Second, this overall position leads to a helpful round of gatekeeping on Engel-Di Mauro’s part, where he outlines nine overarching characteristics of state-socialist countries and, based on these criteria, classifies twenty-six countries as having been state-socialist and an additional twelve cases of avowedly socialist countries with capitalist economies. One can quibble with some of his placements (the Soviet Union during the New Economic Policy of the 1920s might fairly count in the latter category and North Korea could still be read as state-socialist after the rise of the Juche ideology in the 1970s), but the general framework clarifies much. Nearly half of the countries under state socialism never industrialized, which makes it misleading to use the conditions of places like East Germany as stand-ins for the state-socialist world.

The third step is to pay attention to the evolving and wide-ranging historical contexts in which state socialism emerged, including repeated bouts of militarized action, such as foreign involvement in the Russian and Chinese civil wars, the Nazi invasion of the Soviet Union, and numerous CIA-sponsored ousters of socialist regimes in Africa, Asia, and Latin America. A hostile capitalist world system shaped and constrained state-socialist regimes at every phase of their history.

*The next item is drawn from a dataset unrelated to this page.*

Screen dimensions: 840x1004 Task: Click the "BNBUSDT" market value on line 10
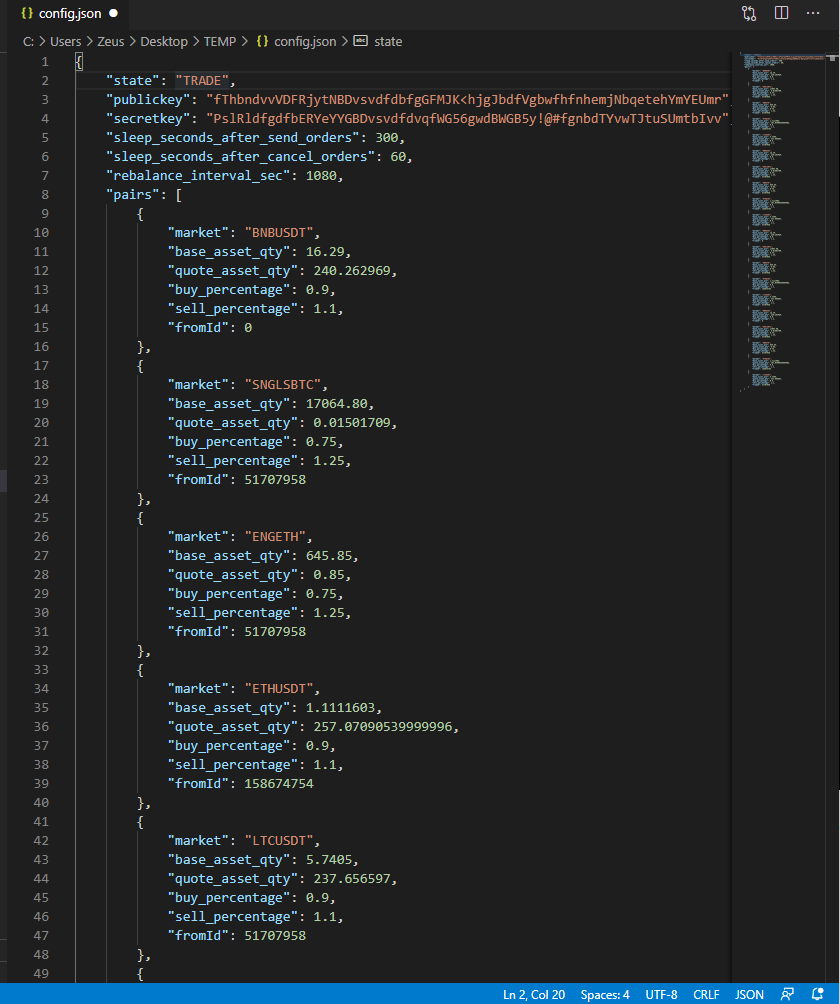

Finally, a brief discussion of the shifting political, intellectual, and economic contexts that socialist efforts have encountered since the nineteenth century sets the stage for a dialectical evaluation of environmental conditions under state socialism.

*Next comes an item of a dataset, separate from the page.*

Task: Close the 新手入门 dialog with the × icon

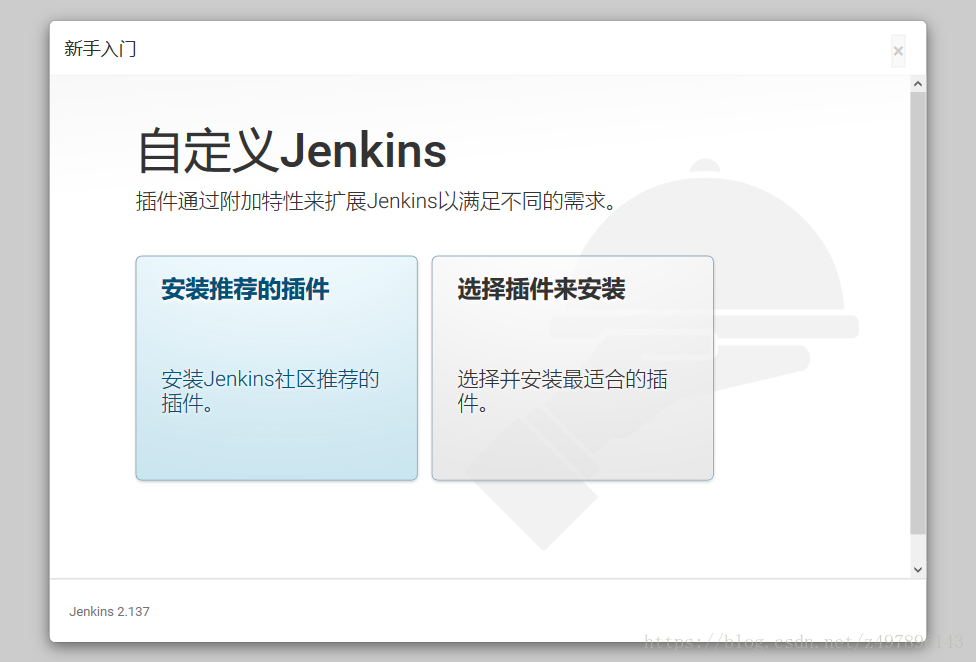Action: point(898,51)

The heart of Engel-Di Mauro’s argument appears in a chapter that compares the environmental performance of state socialism to capitalism. At once skeptical of the value of attempting such sweeping comparisons and committed to engaging in the exercise in order to dispel claims of capitalism’s superiority, he delineates three possible criteria and applies each in turn. Though most dismissive of comparisons that rank “a social system’s overall environmental impact” in absolutist terms, he shows that the most severe instances of environmental destruction clearly occurred in capitalist countries instead of state-socialist ones. Even so, “synchronic” evaluations, which assess events in different countries during the same historical period, can still be “useful to get a panoramic, global view of environmental impact.” An examination of an array of environmental indices—aggregate and per capita emissions of carbon dioxide, methane, and sulfur; soil degradation; and ecological footprints—generally shows favorable outcomes for non-capitalist locations, except regarding sulfur pollution. In terms of the carbon emissions driving climate change today, state-socialist countries released less than their share of the global population from 1946 to 1991. Engel-Di Mauro sees the most utility in a “diachronous” approach that looks at specific countries over time and stresses that, in many places, environmental impacts were worse both before and after the rule of state-socialist regimes.8

This largely compelling assessment suffers at times from an impatience toward other scholars, as if any attempts to grapple with the environmental legacy of state socialism that do not begin from his own political perspective merely serve to enhance “the current ruling classes’ merriment” by getting “mired in allegedly greater depth or nuance.” Engel-Di Mauro directs much animus at the vague assumptions of other scholars while sometimes citing few actual proponents of the views he is combating. Indeed, his distrust of “the poverty of comparisons”—as opposed to a simple acknowledgment of the limitation of any comparative framework— almost risks undermining the extremely important conclusions that he makes. The case for state socialism’s environmental superiority does not benefit from lunging at strawpeople or deriding scholars who appreciate the same difficulties with comparisons that he does. Anyone who still believes that the environmental impacts of state-socialist countries should be regarded as being more, or even equally, significant than those of capitalist ones will have to wrestle with the powerful evidence that he presents.9

The long-term, diachronous perspective that Engel-Di Mauro prefers is largely shared by environmental historians, who gravitate toward chronology and capturing change over time. He undertakes this type of analysis in a lengthy chapter that looks at the environmental performance of the Soviet Union, the People’s Republic of China, and Cuba throughout their histories. Cuba, which he considers the sole remaining country that should be classified as state-socialist and “the most environmentally sustainable country on Earth,” offers the strongest case for socialist environmental achievements. When revolutionaries took over the island, it had suffered deeply from the impact of a plantation economy based on sugar. The first several decades under Fidel Castro witnessed moderate attempts at industrial development and more robust ones at “high-input, capital-intensive farming,” with predictable negative environmental consequences. Even in this period, however, indices of pollution and ecological footprints were much lower than in most of the world. The real change came with the Soviet collapse amid the continuation of the U.S. economic embargo. Engel Di-Mauro compellingly counters claims that the move toward sustainable agriculture in the 1990s should be read simply as the result of economic hardship. The deliberate decision of the Cuban regime to prioritize living within ecological limits and engage in environmental protection, while attempting to maintain decent standards of material well-being, could have been different. Plenty of places under siege have turned away from environmental concerns. Instead, the Cuban case during the last few decades presents a plausible scenario of how, outside of Indigenous societies, economy and ecology might be balanced.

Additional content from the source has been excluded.